The system employs an approach called catalyst gene profiling, where catalysts are represented as symbolic sequences, making it easier for scientists to interpret data and apply sequence-based analysis methods to design and improve catalysts. Professor Keisuke Takahashi, who led the study, explained that the system enables researchers to explore complex catalyst datasets, identify global trends, and recognize local features without requiring advanced programming skills. By visualizing both the relationships among catalysts and the underlying gene-based features, the platform makes catalyst design more interpretable, accessible, and efficient, bridging the gap between data-driven analysis and practical experimental insight.

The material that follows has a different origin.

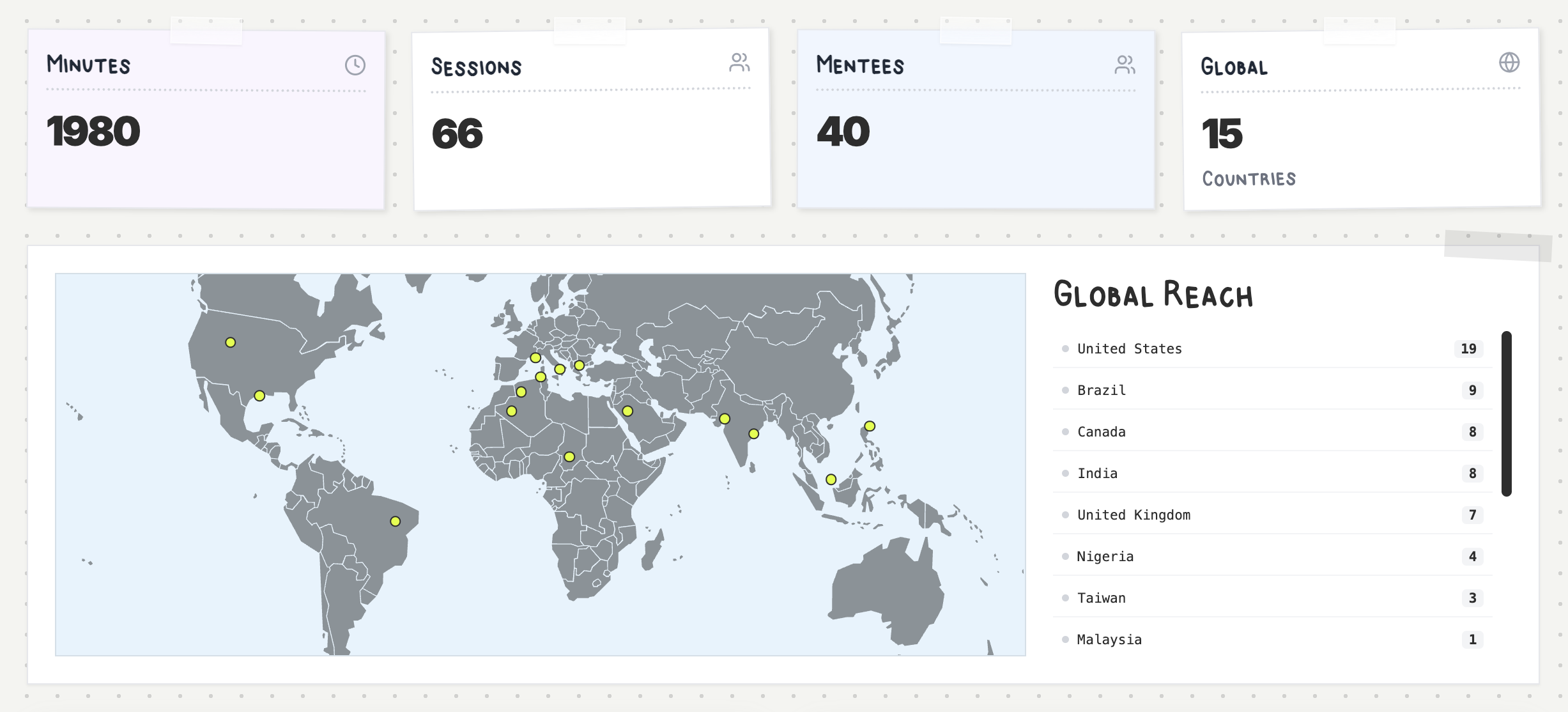Select Malaysia entry in country list

tap(1109, 640)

The web-based graphical interface offers interactive visualizations where users can view catalysts clustered based on feature or sequence similarity. A heat map provides insights into how catalyst gene sequences are calculated, and different visualizations can be viewed side by side, synchronized to update simultaneously when users zoom in or select catalyst groups. This approach allows researchers to investigate catalyst profiles through an accessible interface rather than requiring specialized computational expertise.
The research team plans to extend the tool's capabilities to work with other material science datasets, broadening its application across the field. They are also developing a predictive component that would integrate modeling and editing strategies, enabling researchers to not only explore existing catalysts but also investigate new ideas for high-performance materials. Additionally, improvements to collaborative features would allow multiple researchers to work together to explore and annotate datasets, fostering a community-oriented, data-driven approach to material design and discovery. The complete research paper is available at https://doi.org/10.1080/27660400.2025.2600689.

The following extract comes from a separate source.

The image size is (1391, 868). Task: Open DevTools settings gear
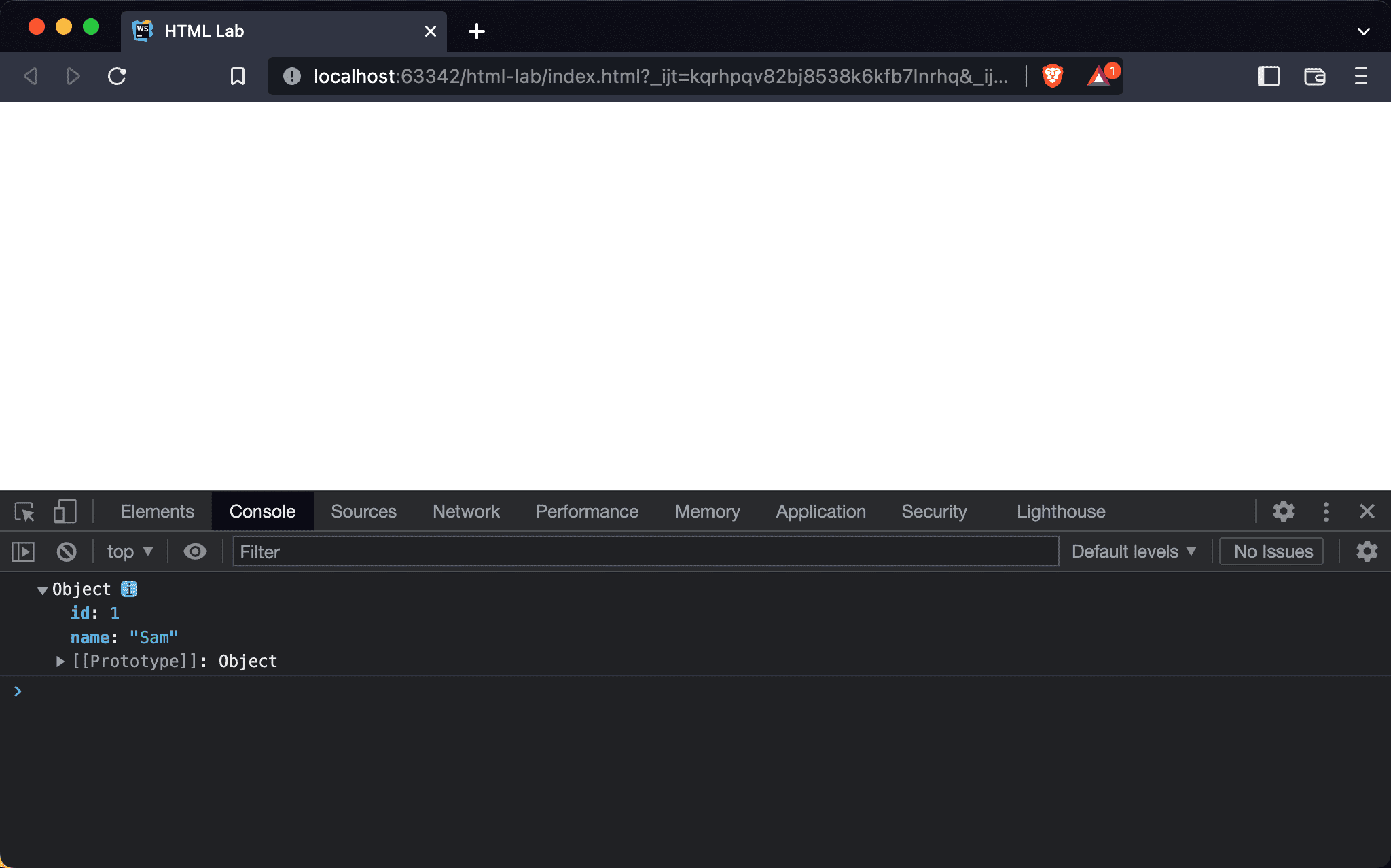tap(1284, 511)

Takahashi stated that the goal is to make advanced materials research more intuitive, approachable, and impactful. The tool represents a significant step toward democratizing materials science research by lowering technical barriers to data analysis. As catalysts play vital roles in numerous industrial processes, including those essential for environmental sustainability, tools that accelerate catalyst development could have far-reaching implications for clean energy technologies, efficient manufacturing processes, and improved waste management systems. The journal where the research was published, Science and Technology of Advanced Materials: Methods, focuses on emergent methods and tools for improving and accelerating materials development.